> _WHAT NEEDS TO BE DONE_: Begin your copy at the line that holds "Task: Click the Import bookmarks now link" and carry it through the final line of the data, writing out each line exactly and omitting pictures.
(Beginning of EXTRACTED ENTRIES)
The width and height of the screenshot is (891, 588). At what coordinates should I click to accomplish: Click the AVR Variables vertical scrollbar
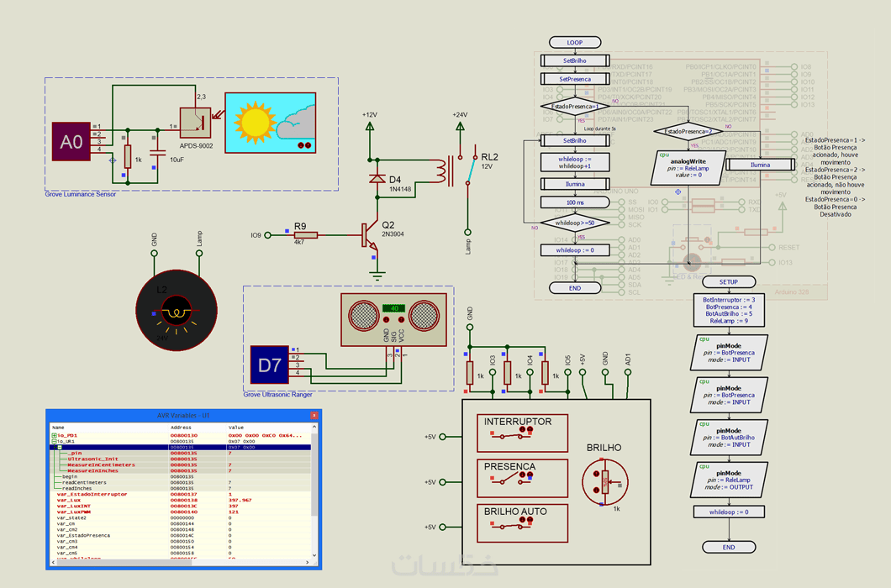[x=314, y=491]
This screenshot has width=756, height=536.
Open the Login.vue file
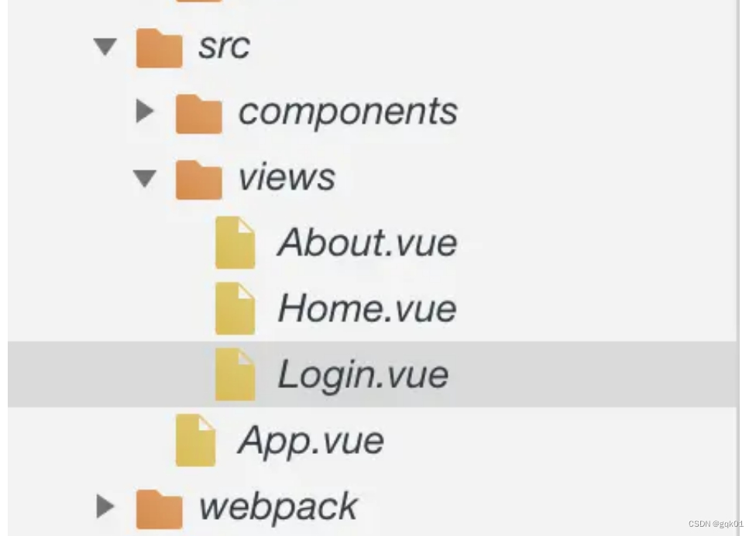point(364,374)
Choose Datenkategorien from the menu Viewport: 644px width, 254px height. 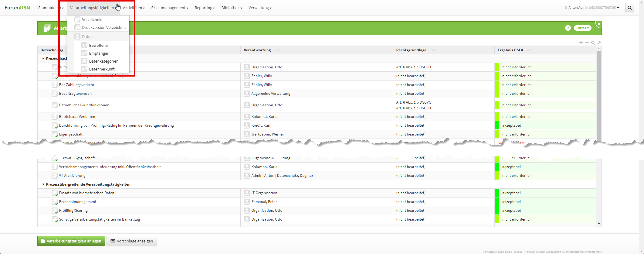coord(103,61)
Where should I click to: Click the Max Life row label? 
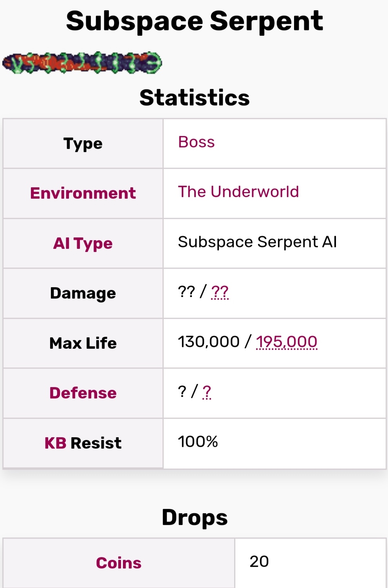83,343
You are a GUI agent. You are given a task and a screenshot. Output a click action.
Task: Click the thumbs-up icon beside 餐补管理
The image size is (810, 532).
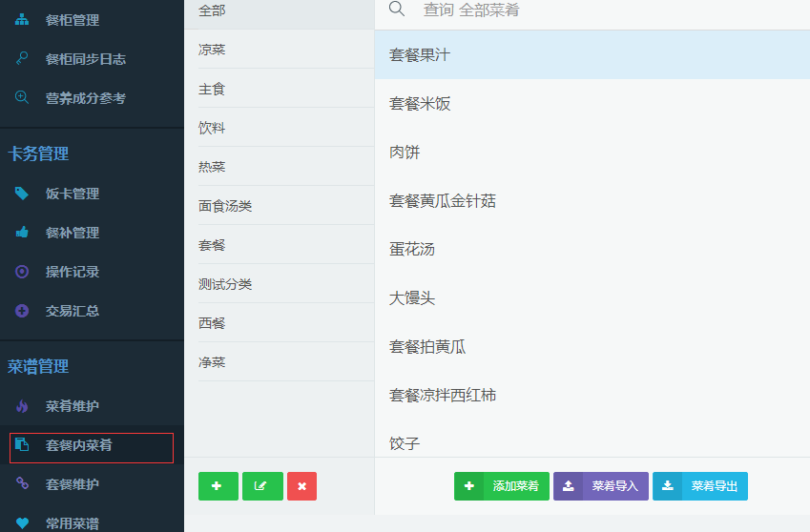pyautogui.click(x=22, y=233)
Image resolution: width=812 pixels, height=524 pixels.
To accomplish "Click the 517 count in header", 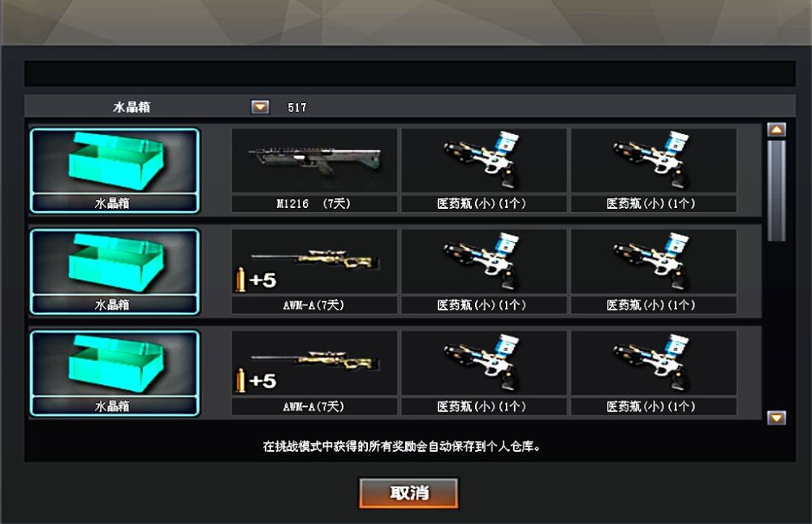I will pyautogui.click(x=297, y=107).
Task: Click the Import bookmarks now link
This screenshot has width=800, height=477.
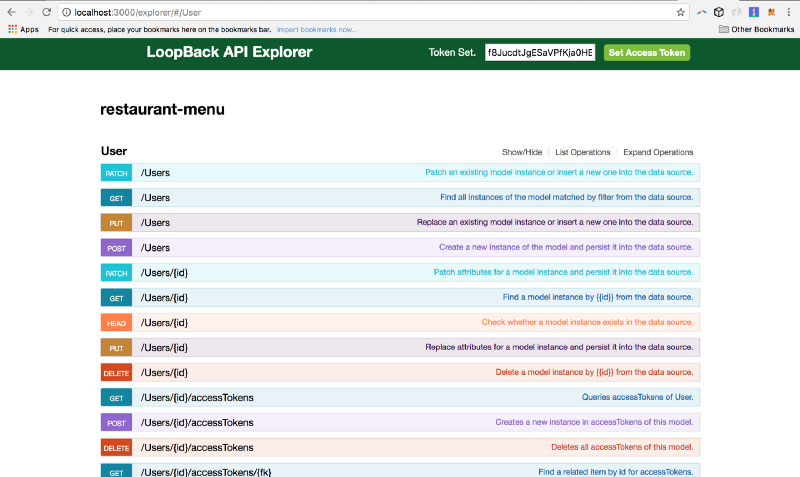Action: click(x=316, y=30)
(End of EXTRACTED ENTRIES)
> _TASK OUTPUT_:
Task: Click the Import bookmarks now link
This screenshot has width=800, height=477.
Action: click(x=316, y=30)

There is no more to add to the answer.